Just last year, we got word of Wes Anderson's upcoming shot at cinematic canine redemption and now the director himself has officially announced the project. Dubbed Isle of Dogs, the film will be an animated stop-motion affair — a la 2009′s Fantastic Mr. Fox — and feature a star-studded cast that includes the likes of Bill Murray, Edward Norton, Scarlett Johansson, Tilda Swinton, Frances McDormand, Bryan Cranston, Greta Gerwig, Jeff Goldblum and Harvey Keitel. Anderson even offered a glimpse of Edward Norton's character, Rex (Norton also appears alongside the director in the announcement video).

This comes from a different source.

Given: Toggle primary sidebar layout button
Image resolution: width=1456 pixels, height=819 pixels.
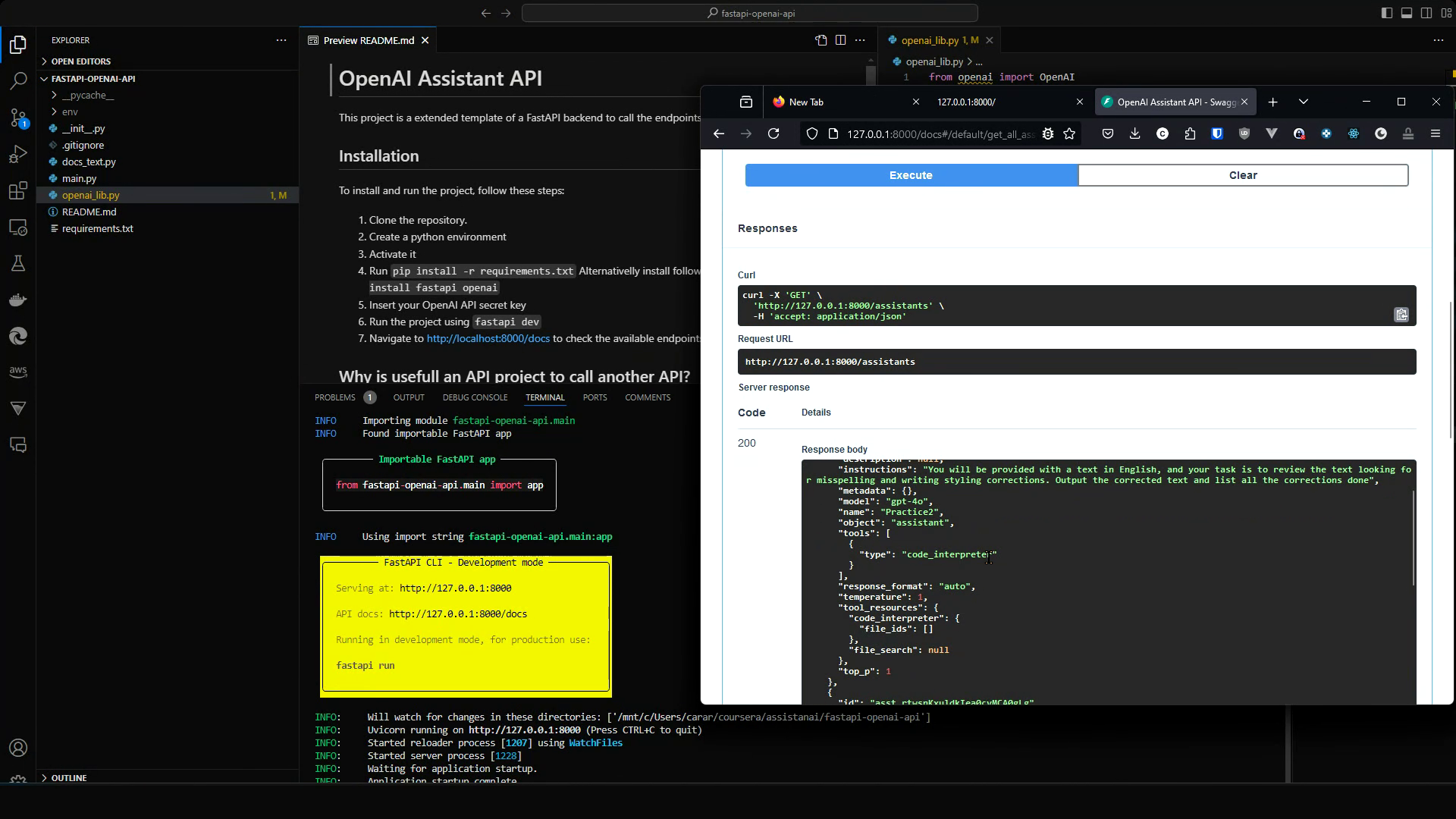Looking at the screenshot, I should click(x=1386, y=13).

Best of all, though? Fans have a chance to be a part of the film. Anderson has partnered with Crowdrise to offer a winner a trip out to London to tour the set and even voice one of the dogs in the film. Those interested can enter for a chance to win here with each $10 USD donation going to support Martin Scorsese's The Film Foundation, a nonprofit dedicated to preserving the history of motion pictures.

Isle of Dogs will be Anderson's first feature film since 2014′s The Grand Budapest Hotel and is currently slated to hit theaters in 2018.